JOB ITEM
Pull out every line of the entries below that contains the string "swap", and copy each one unchanged.

PROVIDED DATA
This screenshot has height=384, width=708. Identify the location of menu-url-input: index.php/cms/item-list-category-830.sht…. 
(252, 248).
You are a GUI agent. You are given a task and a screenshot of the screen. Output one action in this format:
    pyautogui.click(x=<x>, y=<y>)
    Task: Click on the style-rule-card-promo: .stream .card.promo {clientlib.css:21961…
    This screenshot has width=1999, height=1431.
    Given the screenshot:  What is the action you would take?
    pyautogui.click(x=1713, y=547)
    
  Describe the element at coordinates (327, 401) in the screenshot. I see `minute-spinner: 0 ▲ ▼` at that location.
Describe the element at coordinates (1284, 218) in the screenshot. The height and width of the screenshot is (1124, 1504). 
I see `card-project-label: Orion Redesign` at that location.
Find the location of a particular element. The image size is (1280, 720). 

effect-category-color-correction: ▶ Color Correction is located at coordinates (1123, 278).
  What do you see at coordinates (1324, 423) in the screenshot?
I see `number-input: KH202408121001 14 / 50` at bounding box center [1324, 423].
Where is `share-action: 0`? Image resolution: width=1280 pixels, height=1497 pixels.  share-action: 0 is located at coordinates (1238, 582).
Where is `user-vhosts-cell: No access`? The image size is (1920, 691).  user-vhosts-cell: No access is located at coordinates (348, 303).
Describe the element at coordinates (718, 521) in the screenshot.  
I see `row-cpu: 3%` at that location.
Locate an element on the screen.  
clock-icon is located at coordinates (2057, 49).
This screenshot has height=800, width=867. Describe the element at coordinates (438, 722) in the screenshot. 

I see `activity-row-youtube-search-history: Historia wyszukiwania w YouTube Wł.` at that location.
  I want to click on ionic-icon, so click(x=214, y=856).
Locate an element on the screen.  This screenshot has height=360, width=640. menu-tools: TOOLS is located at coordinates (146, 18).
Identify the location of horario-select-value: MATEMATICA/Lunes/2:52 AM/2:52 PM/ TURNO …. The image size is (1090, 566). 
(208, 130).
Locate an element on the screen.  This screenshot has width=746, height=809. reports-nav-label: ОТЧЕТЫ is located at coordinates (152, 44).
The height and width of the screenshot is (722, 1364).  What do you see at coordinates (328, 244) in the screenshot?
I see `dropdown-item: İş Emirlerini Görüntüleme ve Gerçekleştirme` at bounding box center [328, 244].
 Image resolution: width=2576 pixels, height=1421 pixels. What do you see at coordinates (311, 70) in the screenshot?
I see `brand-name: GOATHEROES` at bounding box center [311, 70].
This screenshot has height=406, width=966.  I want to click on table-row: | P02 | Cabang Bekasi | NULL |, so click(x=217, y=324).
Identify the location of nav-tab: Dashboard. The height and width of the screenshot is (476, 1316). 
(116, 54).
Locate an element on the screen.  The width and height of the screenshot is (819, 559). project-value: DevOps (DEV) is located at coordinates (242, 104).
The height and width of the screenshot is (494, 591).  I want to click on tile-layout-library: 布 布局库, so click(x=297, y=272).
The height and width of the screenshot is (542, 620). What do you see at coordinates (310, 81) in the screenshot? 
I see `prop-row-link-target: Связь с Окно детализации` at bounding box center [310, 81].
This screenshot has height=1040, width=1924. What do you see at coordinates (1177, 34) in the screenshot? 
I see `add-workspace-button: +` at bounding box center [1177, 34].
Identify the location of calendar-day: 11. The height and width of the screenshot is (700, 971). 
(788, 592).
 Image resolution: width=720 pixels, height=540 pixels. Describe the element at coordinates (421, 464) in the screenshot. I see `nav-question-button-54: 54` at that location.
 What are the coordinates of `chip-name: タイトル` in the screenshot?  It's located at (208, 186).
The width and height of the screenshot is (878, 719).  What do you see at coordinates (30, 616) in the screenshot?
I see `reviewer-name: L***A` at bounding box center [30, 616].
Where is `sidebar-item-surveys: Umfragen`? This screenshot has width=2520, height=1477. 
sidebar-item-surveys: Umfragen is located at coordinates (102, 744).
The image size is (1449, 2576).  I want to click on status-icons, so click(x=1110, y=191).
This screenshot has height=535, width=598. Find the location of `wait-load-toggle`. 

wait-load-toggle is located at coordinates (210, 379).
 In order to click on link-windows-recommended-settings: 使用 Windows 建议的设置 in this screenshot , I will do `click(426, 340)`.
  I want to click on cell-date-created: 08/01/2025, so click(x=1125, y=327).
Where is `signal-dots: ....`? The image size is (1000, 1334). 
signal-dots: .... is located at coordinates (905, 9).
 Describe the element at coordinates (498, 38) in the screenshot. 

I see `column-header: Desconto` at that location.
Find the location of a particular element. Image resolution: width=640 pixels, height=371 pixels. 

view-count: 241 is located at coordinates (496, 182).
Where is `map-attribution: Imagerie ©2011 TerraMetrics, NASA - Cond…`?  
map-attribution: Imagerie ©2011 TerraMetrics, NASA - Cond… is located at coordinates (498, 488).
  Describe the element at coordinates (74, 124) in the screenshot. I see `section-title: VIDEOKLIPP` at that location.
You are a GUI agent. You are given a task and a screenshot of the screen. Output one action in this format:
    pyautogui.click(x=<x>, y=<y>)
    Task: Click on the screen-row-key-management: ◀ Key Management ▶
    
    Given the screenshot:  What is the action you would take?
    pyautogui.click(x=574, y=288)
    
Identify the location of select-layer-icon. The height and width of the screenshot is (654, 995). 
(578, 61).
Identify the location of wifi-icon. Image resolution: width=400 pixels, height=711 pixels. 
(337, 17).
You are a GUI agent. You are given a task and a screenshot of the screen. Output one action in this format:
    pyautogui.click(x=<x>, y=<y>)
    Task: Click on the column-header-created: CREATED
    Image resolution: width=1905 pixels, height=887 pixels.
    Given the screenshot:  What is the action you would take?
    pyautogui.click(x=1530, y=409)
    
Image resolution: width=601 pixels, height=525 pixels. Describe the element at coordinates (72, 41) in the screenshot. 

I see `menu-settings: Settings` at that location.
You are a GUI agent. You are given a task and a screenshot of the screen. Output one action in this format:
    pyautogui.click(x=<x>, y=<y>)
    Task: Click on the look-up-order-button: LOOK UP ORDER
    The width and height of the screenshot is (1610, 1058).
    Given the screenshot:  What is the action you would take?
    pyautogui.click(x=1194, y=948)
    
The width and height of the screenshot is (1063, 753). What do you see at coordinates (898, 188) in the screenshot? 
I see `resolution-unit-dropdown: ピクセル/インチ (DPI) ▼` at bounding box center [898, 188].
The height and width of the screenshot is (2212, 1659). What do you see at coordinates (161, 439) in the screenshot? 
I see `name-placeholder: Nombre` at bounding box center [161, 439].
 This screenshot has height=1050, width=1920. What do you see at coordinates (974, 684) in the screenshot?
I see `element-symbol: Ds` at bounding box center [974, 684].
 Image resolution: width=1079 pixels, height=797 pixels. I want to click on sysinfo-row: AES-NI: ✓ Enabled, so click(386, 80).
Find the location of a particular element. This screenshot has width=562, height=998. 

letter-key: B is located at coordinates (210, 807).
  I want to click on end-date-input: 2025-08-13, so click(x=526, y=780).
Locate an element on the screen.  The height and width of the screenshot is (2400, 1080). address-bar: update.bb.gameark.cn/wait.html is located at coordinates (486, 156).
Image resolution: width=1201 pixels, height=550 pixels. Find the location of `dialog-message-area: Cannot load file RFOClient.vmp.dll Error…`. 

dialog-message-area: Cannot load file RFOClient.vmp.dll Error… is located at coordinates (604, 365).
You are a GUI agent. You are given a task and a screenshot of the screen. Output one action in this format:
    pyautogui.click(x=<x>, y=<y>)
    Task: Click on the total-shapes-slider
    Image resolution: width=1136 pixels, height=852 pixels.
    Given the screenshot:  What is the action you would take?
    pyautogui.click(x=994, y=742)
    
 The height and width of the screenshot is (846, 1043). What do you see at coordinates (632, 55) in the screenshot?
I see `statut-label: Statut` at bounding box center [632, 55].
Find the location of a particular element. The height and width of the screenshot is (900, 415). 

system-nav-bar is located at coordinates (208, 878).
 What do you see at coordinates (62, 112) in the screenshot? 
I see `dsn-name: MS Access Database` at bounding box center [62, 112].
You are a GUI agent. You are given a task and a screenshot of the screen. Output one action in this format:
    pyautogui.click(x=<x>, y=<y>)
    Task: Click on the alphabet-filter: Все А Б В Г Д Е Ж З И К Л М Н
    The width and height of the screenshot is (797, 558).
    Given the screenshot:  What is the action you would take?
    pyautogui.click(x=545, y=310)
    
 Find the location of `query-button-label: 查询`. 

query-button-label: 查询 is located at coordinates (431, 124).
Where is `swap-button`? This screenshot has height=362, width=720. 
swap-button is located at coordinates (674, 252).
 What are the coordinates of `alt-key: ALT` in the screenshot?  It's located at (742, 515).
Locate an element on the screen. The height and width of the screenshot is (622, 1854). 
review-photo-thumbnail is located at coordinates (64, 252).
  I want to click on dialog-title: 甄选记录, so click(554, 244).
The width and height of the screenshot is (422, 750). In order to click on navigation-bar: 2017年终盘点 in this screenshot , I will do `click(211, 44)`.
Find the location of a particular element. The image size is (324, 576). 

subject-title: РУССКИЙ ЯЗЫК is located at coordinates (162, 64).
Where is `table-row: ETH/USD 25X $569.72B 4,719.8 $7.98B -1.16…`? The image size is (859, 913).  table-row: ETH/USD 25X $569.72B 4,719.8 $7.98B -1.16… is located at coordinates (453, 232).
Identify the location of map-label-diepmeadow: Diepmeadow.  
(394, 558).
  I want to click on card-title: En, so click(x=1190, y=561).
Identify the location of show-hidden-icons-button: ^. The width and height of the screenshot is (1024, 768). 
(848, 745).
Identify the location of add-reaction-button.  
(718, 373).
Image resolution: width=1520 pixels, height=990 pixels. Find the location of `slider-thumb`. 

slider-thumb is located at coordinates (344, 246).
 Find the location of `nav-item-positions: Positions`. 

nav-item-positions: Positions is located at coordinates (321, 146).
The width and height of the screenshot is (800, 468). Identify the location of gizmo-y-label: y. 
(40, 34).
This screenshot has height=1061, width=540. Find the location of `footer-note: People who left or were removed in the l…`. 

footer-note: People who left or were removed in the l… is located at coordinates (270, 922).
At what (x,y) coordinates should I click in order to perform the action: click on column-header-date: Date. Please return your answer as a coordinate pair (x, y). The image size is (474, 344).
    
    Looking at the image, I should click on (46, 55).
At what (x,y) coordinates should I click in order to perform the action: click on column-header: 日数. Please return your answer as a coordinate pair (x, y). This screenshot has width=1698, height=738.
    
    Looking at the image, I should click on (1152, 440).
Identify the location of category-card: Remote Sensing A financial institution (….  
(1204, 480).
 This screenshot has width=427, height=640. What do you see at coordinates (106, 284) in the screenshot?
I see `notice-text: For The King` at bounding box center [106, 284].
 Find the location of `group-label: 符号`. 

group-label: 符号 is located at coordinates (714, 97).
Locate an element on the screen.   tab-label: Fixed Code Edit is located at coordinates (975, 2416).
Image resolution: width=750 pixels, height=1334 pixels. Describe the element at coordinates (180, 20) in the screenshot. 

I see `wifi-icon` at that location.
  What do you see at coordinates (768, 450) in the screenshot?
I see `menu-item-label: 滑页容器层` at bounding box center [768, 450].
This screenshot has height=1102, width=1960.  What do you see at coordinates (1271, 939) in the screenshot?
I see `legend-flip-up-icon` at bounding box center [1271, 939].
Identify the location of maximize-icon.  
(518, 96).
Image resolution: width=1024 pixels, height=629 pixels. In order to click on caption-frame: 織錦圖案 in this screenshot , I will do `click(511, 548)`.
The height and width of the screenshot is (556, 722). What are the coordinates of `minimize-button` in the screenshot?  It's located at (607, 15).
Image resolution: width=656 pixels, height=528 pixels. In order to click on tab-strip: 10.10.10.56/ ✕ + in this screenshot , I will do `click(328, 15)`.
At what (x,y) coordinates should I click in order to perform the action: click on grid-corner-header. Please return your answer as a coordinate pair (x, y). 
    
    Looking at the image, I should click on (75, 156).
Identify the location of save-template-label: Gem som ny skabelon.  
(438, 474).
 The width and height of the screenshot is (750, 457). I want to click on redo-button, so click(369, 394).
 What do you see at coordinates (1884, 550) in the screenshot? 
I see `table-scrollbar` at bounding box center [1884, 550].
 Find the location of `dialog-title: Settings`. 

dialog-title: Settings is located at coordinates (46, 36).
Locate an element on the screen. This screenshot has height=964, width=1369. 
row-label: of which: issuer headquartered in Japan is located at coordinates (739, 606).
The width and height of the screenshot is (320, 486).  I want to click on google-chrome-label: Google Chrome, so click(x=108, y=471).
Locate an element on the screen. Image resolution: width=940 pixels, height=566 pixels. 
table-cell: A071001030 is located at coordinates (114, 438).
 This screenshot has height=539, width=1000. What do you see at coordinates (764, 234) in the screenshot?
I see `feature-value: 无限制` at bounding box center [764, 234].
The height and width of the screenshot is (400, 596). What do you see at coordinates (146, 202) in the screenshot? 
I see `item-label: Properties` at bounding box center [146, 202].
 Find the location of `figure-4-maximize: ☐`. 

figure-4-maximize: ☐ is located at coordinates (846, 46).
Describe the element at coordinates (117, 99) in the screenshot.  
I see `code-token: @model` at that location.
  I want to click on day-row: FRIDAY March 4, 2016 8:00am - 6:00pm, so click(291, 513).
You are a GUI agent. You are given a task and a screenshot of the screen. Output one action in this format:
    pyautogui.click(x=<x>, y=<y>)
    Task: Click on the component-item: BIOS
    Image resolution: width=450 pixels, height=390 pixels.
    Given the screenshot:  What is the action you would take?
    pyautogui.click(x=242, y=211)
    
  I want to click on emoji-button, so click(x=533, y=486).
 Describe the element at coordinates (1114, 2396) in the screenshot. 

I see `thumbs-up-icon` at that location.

WRITTEN RESPONSE
Where is `swap-button`? This screenshot has height=362, width=720. 
swap-button is located at coordinates (674, 252).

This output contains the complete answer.